### JOB
Rewrite these lines, swapping "How do I perform" for "How can I carry out" wherever it appears and leaving everything else unchanged. Leave the pictures out.

### INPUT FOR THIS TASK
===============

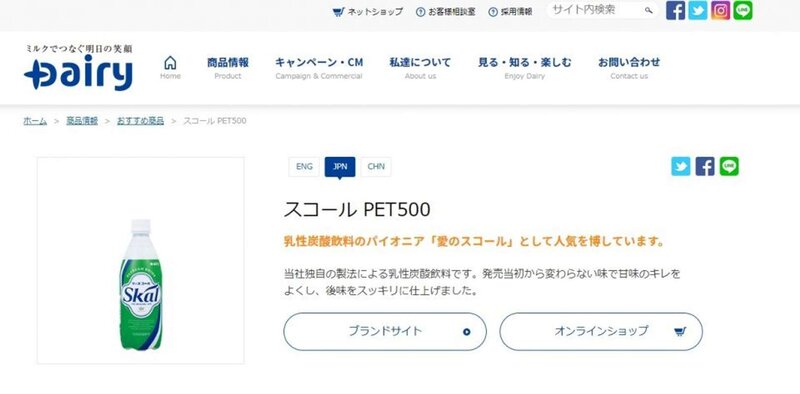The height and width of the screenshot is (394, 800).
Task: Share product via Facebook share icon
Action: [x=705, y=166]
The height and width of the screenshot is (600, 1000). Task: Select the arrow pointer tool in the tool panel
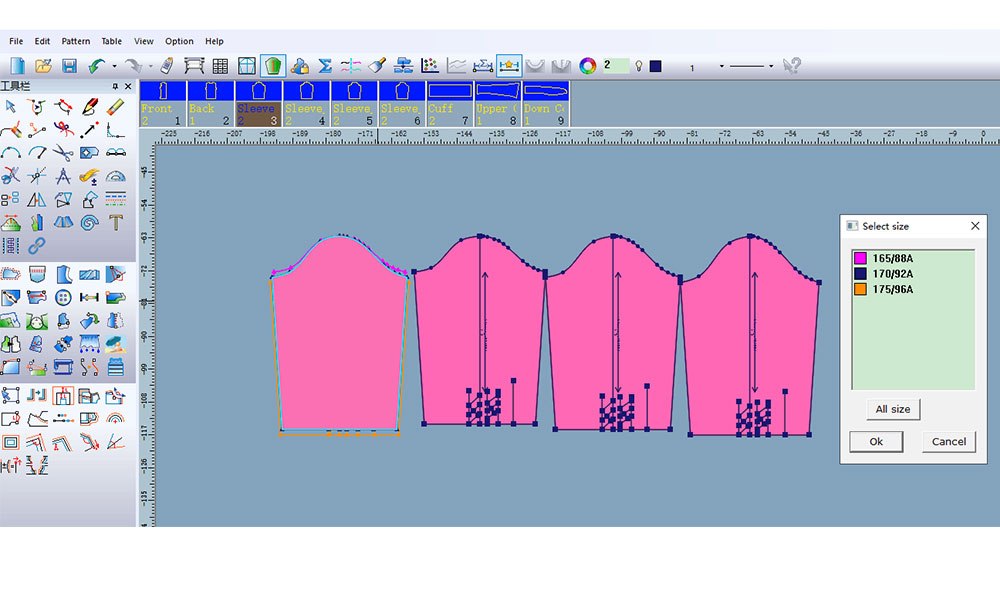[10, 107]
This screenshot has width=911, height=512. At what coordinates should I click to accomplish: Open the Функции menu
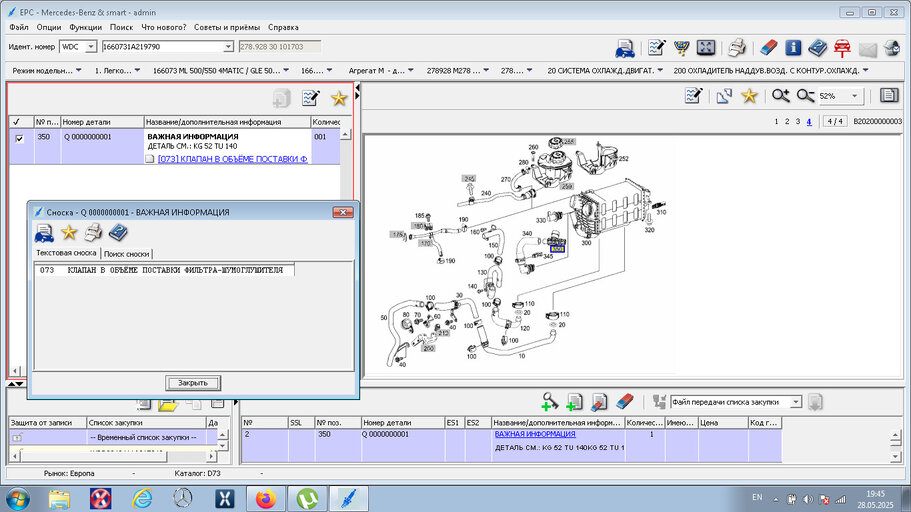pyautogui.click(x=85, y=27)
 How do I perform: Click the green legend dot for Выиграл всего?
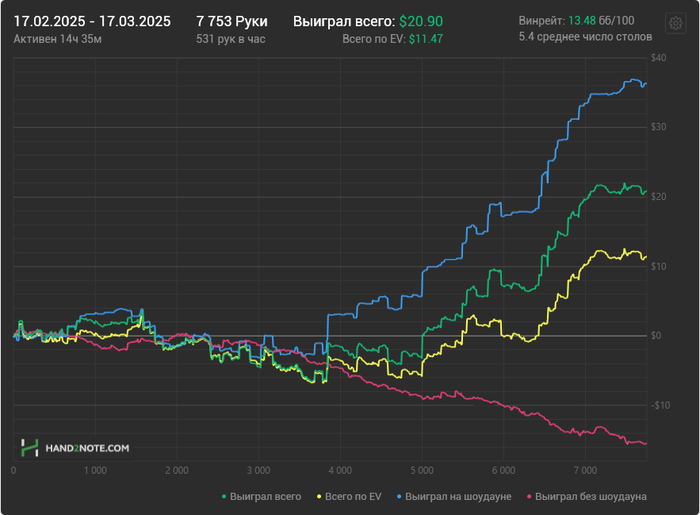click(x=224, y=497)
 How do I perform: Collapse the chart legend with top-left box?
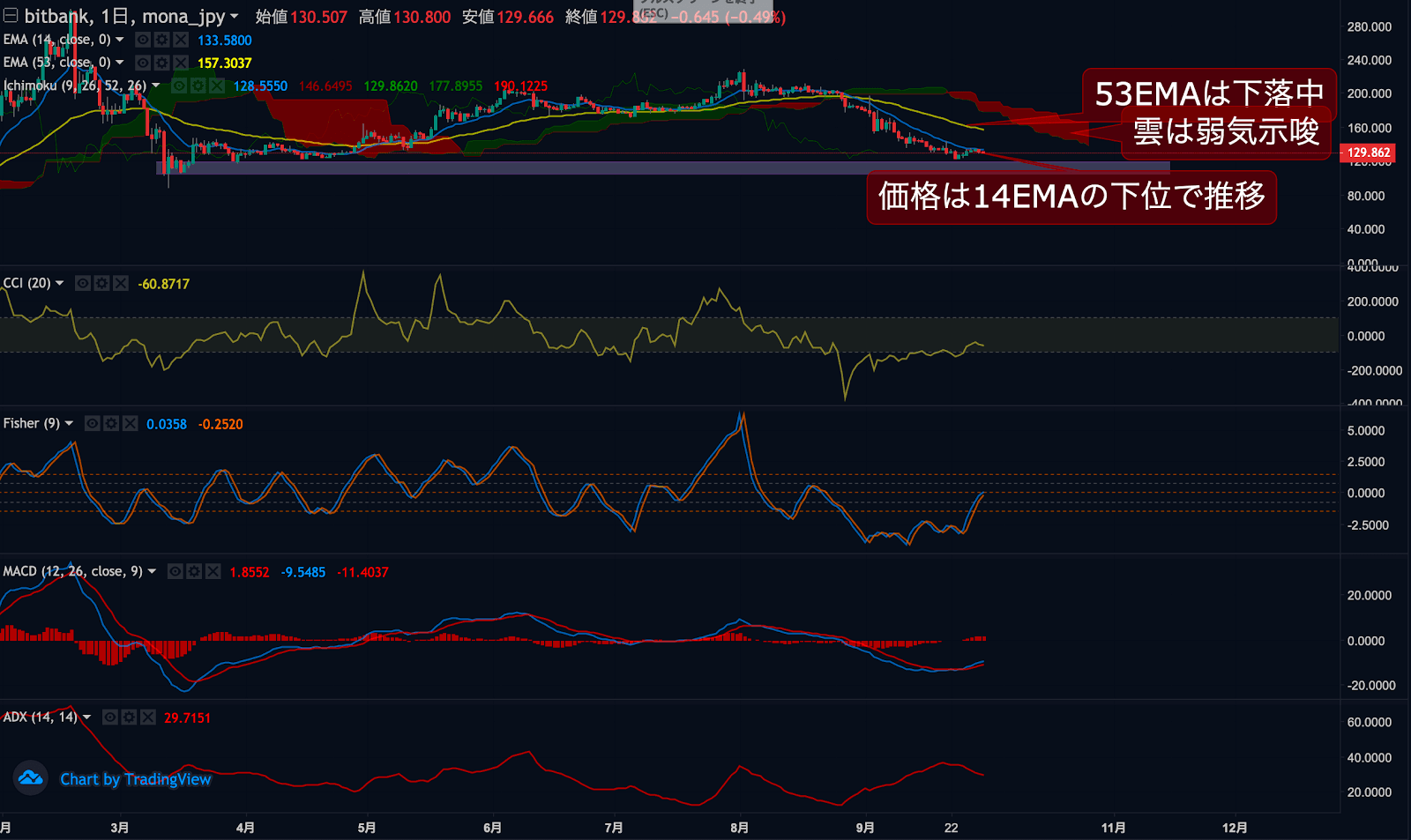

===============

### RESPONSE TO THIS EXERCISE
The height and width of the screenshot is (394, 800).
Task: Share product via Facebook share icon
Action: [x=705, y=166]
The height and width of the screenshot is (600, 1000). Task: Select the arrow pointer tool in the tool panel
[10, 107]
This screenshot has width=911, height=512. At what coordinates should I click to accomplish: Open the Функции menu
pyautogui.click(x=85, y=27)
 How can I carry out: Click the green legend dot for Выиграл всего?
click(x=224, y=497)
 How can I carry out: Collapse the chart legend with top-left box?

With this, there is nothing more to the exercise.